▸ **To do**
Copy out exactly the lines from the line containing "Where should I" to the end of the listing.

━━━━━━━━━━━━━━━━

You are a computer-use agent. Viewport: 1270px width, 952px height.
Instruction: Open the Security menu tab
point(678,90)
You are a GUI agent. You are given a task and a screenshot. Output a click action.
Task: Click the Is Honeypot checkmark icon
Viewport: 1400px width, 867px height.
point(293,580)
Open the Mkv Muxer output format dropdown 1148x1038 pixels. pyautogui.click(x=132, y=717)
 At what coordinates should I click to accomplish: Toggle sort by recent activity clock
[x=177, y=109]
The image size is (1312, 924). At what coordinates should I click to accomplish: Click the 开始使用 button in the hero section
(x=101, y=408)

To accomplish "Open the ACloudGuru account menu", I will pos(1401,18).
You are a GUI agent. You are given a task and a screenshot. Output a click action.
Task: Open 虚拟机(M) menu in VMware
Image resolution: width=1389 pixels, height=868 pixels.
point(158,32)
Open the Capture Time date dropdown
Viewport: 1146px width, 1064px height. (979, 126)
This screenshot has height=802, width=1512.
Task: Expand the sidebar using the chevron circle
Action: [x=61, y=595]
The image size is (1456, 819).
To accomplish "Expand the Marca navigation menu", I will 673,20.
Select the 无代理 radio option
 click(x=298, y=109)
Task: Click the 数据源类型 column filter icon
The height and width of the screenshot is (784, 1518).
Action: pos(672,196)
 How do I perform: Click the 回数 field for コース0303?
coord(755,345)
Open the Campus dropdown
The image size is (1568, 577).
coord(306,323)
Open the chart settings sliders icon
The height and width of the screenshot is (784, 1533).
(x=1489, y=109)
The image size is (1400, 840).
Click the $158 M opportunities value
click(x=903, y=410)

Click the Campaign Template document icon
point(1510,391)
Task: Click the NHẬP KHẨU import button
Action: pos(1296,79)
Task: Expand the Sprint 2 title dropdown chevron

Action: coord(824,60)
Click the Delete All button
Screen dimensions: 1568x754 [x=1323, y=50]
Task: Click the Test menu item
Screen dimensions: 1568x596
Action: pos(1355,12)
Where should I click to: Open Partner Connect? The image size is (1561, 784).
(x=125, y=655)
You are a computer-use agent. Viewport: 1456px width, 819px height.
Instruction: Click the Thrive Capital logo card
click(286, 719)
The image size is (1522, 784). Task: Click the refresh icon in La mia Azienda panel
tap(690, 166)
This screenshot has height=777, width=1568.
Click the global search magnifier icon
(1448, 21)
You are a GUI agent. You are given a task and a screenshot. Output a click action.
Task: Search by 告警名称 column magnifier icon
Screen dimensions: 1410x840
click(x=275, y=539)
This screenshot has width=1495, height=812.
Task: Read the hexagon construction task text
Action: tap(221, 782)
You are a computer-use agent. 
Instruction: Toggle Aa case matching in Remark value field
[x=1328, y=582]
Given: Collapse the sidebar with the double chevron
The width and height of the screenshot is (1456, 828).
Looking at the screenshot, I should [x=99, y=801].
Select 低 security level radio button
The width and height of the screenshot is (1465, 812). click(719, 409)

━━━━━━━━━━━━━━━━

▸ **Solution**
Where should I click to: Open Partner Connect? The image size is (1561, 784).
(x=125, y=655)
You are a computer-use agent. Viewport: 1456px width, 819px height.
Instruction: Click the Thrive Capital logo card
click(286, 719)
The image size is (1522, 784). Task: Click the refresh icon in La mia Azienda panel
tap(690, 166)
This screenshot has height=777, width=1568.
Click the global search magnifier icon
(1448, 21)
You are a GUI agent. You are given a task and a screenshot. Output a click action.
Task: Search by 告警名称 column magnifier icon
Screen dimensions: 1410x840
click(x=275, y=539)
This screenshot has width=1495, height=812.
Task: Read the hexagon construction task text
Action: tap(221, 782)
You are a computer-use agent. 
Instruction: Toggle Aa case matching in Remark value field
[x=1328, y=582]
Given: Collapse the sidebar with the double chevron
The width and height of the screenshot is (1456, 828).
Looking at the screenshot, I should [x=99, y=801].
Select 低 security level radio button
The width and height of the screenshot is (1465, 812). click(719, 409)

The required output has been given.